(Given records begins)

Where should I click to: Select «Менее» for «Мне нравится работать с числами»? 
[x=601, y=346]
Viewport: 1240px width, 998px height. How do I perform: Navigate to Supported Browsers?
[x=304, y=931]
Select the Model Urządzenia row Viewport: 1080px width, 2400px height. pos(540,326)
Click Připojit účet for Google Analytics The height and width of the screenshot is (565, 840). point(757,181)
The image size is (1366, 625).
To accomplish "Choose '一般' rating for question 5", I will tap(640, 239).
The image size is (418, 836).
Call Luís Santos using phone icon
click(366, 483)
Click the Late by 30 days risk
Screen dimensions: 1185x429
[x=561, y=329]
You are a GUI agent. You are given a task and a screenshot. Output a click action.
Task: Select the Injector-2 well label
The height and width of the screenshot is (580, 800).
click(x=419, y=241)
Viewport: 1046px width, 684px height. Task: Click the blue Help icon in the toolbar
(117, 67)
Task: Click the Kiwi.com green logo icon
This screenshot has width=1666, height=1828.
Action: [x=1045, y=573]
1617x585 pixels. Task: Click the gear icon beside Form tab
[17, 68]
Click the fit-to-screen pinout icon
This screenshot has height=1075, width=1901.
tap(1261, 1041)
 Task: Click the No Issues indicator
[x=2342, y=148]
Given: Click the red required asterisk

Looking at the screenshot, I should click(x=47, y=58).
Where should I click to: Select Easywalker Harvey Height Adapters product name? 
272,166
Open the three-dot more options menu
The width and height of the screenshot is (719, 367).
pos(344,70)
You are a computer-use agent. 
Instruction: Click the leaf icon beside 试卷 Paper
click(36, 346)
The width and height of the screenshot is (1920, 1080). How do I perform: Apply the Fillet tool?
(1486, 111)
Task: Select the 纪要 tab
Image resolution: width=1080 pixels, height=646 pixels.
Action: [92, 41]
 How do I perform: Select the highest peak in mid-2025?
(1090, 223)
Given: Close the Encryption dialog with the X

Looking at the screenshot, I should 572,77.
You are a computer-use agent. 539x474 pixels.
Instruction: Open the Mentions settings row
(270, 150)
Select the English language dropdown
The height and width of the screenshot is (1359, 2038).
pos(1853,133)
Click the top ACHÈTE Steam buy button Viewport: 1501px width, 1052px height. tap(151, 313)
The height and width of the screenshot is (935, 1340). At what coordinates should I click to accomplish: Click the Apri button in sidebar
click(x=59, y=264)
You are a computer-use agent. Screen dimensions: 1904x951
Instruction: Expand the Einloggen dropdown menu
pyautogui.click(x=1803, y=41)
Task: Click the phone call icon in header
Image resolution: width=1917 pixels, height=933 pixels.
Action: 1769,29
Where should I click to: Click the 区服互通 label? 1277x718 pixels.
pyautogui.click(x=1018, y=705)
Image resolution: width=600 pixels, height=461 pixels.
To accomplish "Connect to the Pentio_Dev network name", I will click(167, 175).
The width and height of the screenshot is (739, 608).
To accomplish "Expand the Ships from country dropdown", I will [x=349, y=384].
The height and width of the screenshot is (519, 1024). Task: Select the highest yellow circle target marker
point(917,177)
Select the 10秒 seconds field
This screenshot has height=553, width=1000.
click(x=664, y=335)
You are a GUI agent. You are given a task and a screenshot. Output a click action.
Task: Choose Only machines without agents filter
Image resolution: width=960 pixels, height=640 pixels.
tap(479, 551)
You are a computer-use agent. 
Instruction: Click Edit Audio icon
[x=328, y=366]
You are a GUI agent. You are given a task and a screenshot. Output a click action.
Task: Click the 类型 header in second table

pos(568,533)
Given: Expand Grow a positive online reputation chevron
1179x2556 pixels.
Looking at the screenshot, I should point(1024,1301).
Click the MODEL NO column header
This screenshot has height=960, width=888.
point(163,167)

(Given records ends)

From the data above, return every line from the line that has "Instruction: Open the Mentions settings row" up to and including the line that has "Click the top", exactly.

◆ **Finished task**:
Instruction: Open the Mentions settings row
(270, 150)
Select the English language dropdown
The height and width of the screenshot is (1359, 2038).
pos(1853,133)
Click the top ACHÈTE Steam buy button Viewport: 1501px width, 1052px height. tap(151, 313)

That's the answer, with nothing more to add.